◆ Rows for locating described items
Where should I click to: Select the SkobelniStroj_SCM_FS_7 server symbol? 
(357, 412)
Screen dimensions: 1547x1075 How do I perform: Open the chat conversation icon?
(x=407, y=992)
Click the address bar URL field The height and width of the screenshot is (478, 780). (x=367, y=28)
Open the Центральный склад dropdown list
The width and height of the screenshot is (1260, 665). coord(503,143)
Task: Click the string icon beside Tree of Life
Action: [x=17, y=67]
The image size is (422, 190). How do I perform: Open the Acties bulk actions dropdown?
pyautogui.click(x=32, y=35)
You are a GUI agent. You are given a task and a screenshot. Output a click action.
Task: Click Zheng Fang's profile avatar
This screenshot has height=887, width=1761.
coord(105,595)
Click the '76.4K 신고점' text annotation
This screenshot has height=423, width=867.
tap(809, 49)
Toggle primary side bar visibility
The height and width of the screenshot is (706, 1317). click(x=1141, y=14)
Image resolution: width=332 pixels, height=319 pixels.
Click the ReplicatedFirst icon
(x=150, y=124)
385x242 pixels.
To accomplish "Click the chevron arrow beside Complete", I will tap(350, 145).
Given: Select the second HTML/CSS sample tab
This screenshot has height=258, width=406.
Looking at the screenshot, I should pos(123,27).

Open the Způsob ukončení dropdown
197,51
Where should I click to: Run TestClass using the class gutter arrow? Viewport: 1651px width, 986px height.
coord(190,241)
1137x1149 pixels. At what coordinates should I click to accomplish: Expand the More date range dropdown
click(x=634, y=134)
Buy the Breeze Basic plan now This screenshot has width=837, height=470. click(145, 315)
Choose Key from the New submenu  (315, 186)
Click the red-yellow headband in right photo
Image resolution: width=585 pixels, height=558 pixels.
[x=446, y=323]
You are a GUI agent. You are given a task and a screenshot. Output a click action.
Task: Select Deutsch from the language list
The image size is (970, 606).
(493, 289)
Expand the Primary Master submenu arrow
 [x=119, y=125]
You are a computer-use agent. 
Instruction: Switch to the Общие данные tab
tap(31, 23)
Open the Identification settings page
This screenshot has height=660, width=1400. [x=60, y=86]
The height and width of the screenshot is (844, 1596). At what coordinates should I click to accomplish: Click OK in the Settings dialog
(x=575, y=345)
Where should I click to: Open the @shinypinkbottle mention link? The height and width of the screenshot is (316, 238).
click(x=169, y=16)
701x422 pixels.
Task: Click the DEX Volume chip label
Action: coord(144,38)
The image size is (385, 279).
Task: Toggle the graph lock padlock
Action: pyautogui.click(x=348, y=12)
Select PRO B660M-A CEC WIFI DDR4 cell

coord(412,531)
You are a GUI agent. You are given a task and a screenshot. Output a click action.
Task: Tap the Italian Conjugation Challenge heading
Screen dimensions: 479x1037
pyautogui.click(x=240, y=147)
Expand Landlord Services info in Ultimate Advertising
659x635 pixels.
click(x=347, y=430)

◆ Stated exercise
Copy the rows above word for word, from the line that contains "You are a computer-use agent." through the last row, including both of those lines.

◆ Answer to the exercise
You are a computer-use agent. 
Instruction: Switch to the Общие данные tab
tap(31, 23)
Open the Identification settings page
This screenshot has height=660, width=1400. [x=60, y=86]
The height and width of the screenshot is (844, 1596). At what coordinates should I click to accomplish: Click OK in the Settings dialog
(x=575, y=345)
Where should I click to: Open the @shinypinkbottle mention link? The height and width of the screenshot is (316, 238).
click(x=169, y=16)
701x422 pixels.
Task: Click the DEX Volume chip label
Action: coord(144,38)
The image size is (385, 279).
Task: Toggle the graph lock padlock
Action: pyautogui.click(x=348, y=12)
Select PRO B660M-A CEC WIFI DDR4 cell

coord(412,531)
You are a GUI agent. You are given a task and a screenshot. Output a click action.
Task: Tap the Italian Conjugation Challenge heading
Screen dimensions: 479x1037
pyautogui.click(x=240, y=147)
Expand Landlord Services info in Ultimate Advertising
659x635 pixels.
click(x=347, y=430)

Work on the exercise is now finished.